Entre los elementos que la componen, no cabe duda de que el más importante es el “quererse bien”, pues sin él los otros pierden su valor. Sin embargo, la posibilidad de mirarse, al estar juntos, da oportunidad a muchas manifestaciones de quererse bien.
El lema luciliano pone de relieve cómo hay determinadas circunstancias en donde las palabras son impotentes para transmitir lo que se lleva en el alma. Se habla, entonces, por la simple mirada… Y no raras veces ¡con qué elocuencia! ¡Cuántos sentimientos pueden ser manifestados en una sola mirada! Al ser los ojos “la lámpara del cuerpo” (Lc 11, 34), ellos expresan lo que pasa en el corazón.
Peregrinemos por este tema en sus varias facetas, como por un maravilloso caleidoscopio, partiendo del análisis de la mirada física,1 para llegar al auge de ese otro aspecto en aquellos cuyas miradas, por vivir en función de las realidades sobrenaturales, reflejan la pulcritud y la fuerza de la mirada divina, la mirada por excelencia.

- **DATOS PROPORCIONADOS**
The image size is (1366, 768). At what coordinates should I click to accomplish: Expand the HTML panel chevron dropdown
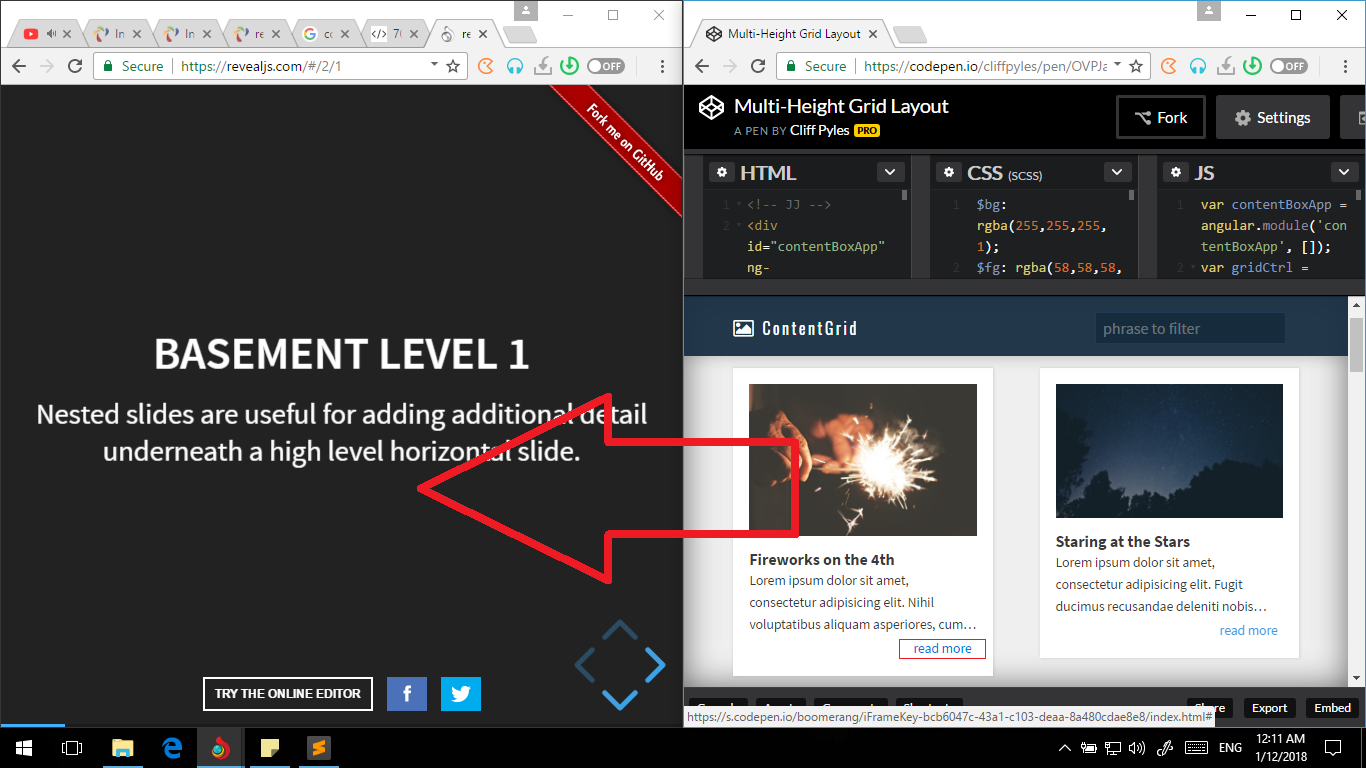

- **TAREAS PENDIENTES**
1. Según el fragmento sobre la mirada, ¿qué expresan los ojos?
2. Reproduce sin cambios el pasaje del fragmento sobre la mirada que empieza con "Entre los elementos" y sigue hasta "en el corazón.".

- **LISTA DE SOLUCIONES**
1. Expresan lo que pasa en el corazón.

2.
Entre los elementos que la componen, no cabe duda de que el más importante es el “quererse bien”, pues sin él los otros pierden su valor. Sin embargo, la posibilidad de mirarse, al estar juntos, da oportunidad a muchas manifestaciones de quererse bien.
El lema luciliano pone de relieve cómo hay determinadas circunstancias en donde las palabras son impotentes para transmitir lo que se lleva en el alma. Se habla, entonces, por la simple mirada… Y no raras veces ¡con qué elocuencia! ¡Cuántos sentimientos pueden ser manifestados en una sola mirada! Al ser los ojos “la lámpara del cuerpo” (Lc 11, 34), ellos expresan lo que pasa en el corazón.